Requirements: Set out all the rows below as a two-column Markdown table headed No. and Line. Give each nonblank line its own number and leave blank lines out.

↓↓↓

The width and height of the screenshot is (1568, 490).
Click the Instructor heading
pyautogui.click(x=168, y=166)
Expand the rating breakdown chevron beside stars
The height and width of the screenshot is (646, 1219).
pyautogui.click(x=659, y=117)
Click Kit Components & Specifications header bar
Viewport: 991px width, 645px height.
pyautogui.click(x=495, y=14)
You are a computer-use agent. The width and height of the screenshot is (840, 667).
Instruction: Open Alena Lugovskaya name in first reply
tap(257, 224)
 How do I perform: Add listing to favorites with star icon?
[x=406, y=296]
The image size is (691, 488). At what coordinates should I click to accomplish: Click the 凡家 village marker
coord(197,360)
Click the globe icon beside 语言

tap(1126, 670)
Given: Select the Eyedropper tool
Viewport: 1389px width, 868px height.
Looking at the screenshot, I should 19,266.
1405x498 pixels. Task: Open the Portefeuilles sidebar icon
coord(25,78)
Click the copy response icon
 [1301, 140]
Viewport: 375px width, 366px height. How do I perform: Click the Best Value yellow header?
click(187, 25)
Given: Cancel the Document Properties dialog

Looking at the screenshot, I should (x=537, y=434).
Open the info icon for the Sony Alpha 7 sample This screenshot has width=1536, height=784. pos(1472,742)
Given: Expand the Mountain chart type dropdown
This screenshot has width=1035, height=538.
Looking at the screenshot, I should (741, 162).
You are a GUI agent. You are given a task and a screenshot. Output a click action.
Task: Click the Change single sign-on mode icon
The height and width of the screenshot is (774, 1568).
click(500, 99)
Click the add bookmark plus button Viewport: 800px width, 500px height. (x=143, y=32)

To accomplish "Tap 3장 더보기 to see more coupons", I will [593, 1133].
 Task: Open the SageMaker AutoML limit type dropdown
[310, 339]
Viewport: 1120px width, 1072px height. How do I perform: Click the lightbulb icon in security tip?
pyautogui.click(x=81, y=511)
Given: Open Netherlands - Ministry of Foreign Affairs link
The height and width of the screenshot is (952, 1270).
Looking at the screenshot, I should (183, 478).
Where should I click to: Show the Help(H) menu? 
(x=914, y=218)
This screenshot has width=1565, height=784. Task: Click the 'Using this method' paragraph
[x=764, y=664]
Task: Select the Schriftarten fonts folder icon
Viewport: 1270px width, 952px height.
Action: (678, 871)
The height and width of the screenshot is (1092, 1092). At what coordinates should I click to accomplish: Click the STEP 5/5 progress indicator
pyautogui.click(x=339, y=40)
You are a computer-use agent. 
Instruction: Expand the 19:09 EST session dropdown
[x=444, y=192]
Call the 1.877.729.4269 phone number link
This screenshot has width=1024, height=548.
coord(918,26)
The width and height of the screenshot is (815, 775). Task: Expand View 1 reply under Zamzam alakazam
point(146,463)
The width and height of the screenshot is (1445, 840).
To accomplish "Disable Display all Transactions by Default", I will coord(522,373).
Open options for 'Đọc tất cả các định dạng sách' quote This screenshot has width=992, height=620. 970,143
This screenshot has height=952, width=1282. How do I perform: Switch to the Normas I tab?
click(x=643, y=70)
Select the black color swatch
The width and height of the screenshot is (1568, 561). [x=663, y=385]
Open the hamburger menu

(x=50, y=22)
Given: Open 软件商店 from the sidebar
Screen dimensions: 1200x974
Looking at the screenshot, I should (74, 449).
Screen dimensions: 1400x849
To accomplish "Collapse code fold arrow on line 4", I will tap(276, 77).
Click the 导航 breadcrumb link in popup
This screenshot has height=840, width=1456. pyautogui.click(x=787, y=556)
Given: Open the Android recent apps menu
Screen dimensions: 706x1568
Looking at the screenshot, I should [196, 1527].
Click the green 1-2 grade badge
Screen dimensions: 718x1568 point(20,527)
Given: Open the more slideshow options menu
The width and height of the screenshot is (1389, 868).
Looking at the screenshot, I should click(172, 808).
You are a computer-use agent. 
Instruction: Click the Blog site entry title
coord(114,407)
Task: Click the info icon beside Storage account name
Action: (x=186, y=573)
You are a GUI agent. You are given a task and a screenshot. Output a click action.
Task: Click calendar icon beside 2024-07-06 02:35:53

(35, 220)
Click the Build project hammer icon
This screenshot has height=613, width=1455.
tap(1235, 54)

↑↑↑

Reply:
| No. | Line |
|---|---|
| 1 | The width and height of the screenshot is (1568, 490). |
| 2 | Click the Instructor heading |
| 3 | pyautogui.click(x=168, y=166) |
| 4 | Expand the rating breakdown chevron beside stars |
| 5 | The height and width of the screenshot is (646, 1219). |
| 6 | pyautogui.click(x=659, y=117) |
| 7 | Click Kit Components & Specifications header bar |
| 8 | Viewport: 991px width, 645px height. |
| 9 | pyautogui.click(x=495, y=14) |
| 10 | You are a computer-use agent. The width and height of the screenshot is (840, 667). |
| 11 | Instruction: Open Alena Lugovskaya name in first reply |
| 12 | tap(257, 224) |
| 13 |  How do I perform: Add listing to favorites with star icon? |
| 14 | [x=406, y=296] |
| 15 | The image size is (691, 488). At what coordinates should I click to accomplish: Click the 凡家 village marker |
| 16 | coord(197,360) |
| 17 | Click the globe icon beside 语言 |
| 18 | tap(1126, 670) |
| 19 | Given: Select the Eyedropper tool |
| 20 | Viewport: 1389px width, 868px height. |
| 21 | Looking at the screenshot, I should 19,266. |
| 22 | 1405x498 pixels. Task: Open the Portefeuilles sidebar icon |
| 23 | coord(25,78) |
| 24 | Click the copy response icon |
| 25 |  [1301, 140] |
| 26 | Viewport: 375px width, 366px height. How do I perform: Click the Best Value yellow header? |
| 27 | click(187, 25) |
| 28 | Given: Cancel the Document Properties dialog |
| 29 | Looking at the screenshot, I should (x=537, y=434). |
| 30 | Open the info icon for the Sony Alpha 7 sample This screenshot has width=1536, height=784. pos(1472,742) |
| 31 | Given: Expand the Mountain chart type dropdown |
| 32 | This screenshot has width=1035, height=538. |
| 33 | Looking at the screenshot, I should (741, 162). |
| 34 | You are a GUI agent. You are given a task and a screenshot. Output a click action. |
| 35 | Task: Click the Change single sign-on mode icon |
| 36 | The height and width of the screenshot is (774, 1568). |
| 37 | click(500, 99) |
| 38 | Click the add bookmark plus button Viewport: 800px width, 500px height. (x=143, y=32) |
| 39 | To accomplish "Tap 3장 더보기 to see more coupons", I will [593, 1133]. |
| 40 |  Task: Open the SageMaker AutoML limit type dropdown |
| 41 | [310, 339] |
| 42 | Viewport: 1120px width, 1072px height. How do I perform: Click the lightbulb icon in security tip? |
| 43 | pyautogui.click(x=81, y=511) |
| 44 | Given: Open Netherlands - Ministry of Foreign Affairs link |
| 45 | The height and width of the screenshot is (952, 1270). |
| 46 | Looking at the screenshot, I should (183, 478). |
| 47 | Where should I click to: Show the Help(H) menu?  |
| 48 | (x=914, y=218) |
| 49 | This screenshot has width=1565, height=784. Task: Click the 'Using this method' paragraph |
| 50 | [x=764, y=664] |
| 51 | Task: Select the Schriftarten fonts folder icon |
| 52 | Viewport: 1270px width, 952px height. |
| 53 | Action: (678, 871) |
| 54 | The height and width of the screenshot is (1092, 1092). At what coordinates should I click to accomplish: Click the STEP 5/5 progress indicator |
| 55 | pyautogui.click(x=339, y=40) |
| 56 | You are a computer-use agent.  |
| 57 | Instruction: Expand the 19:09 EST session dropdown |
| 58 | [x=444, y=192] |
| 59 | Call the 1.877.729.4269 phone number link |
| 60 | This screenshot has width=1024, height=548. |
| 61 | coord(918,26) |
| 62 | The width and height of the screenshot is (815, 775). Task: Expand View 1 reply under Zamzam alakazam |
| 63 | point(146,463) |
| 64 | The width and height of the screenshot is (1445, 840). |
| 65 | To accomplish "Disable Display all Transactions by Default", I will coord(522,373). |
| 66 | Open options for 'Đọc tất cả các định dạng sách' quote This screenshot has width=992, height=620. 970,143 |
| 67 | This screenshot has height=952, width=1282. How do I perform: Switch to the Normas I tab? |
| 68 | click(x=643, y=70) |
| 69 | Select the black color swatch |
| 70 | The width and height of the screenshot is (1568, 561). [x=663, y=385] |
| 71 | Open the hamburger menu |
| 72 | (x=50, y=22) |
| 73 | Given: Open 软件商店 from the sidebar |
| 74 | Screen dimensions: 1200x974 |
| 75 | Looking at the screenshot, I should (74, 449). |
| 76 | Screen dimensions: 1400x849 |
| 77 | To accomplish "Collapse code fold arrow on line 4", I will tap(276, 77). |
| 78 | Click the 导航 breadcrumb link in popup |
| 79 | This screenshot has height=840, width=1456. pyautogui.click(x=787, y=556) |
| 80 | Given: Open the Android recent apps menu |
| 81 | Screen dimensions: 706x1568 |
| 82 | Looking at the screenshot, I should [196, 1527]. |
| 83 | Click the green 1-2 grade badge |
| 84 | Screen dimensions: 718x1568 point(20,527) |
| 85 | Given: Open the more slideshow options menu |
| 86 | The width and height of the screenshot is (1389, 868). |
| 87 | Looking at the screenshot, I should click(172, 808). |
| 88 | You are a computer-use agent.  |
| 89 | Instruction: Click the Blog site entry title |
| 90 | coord(114,407) |
| 91 | Task: Click the info icon beside Storage account name |
| 92 | Action: (x=186, y=573) |
| 93 | You are a GUI agent. You are given a task and a screenshot. Output a click action. |
| 94 | Task: Click calendar icon beside 2024-07-06 02:35:53 |
| 95 | (35, 220) |
| 96 | Click the Build project hammer icon |
| 97 | This screenshot has height=613, width=1455. |
| 98 | tap(1235, 54) |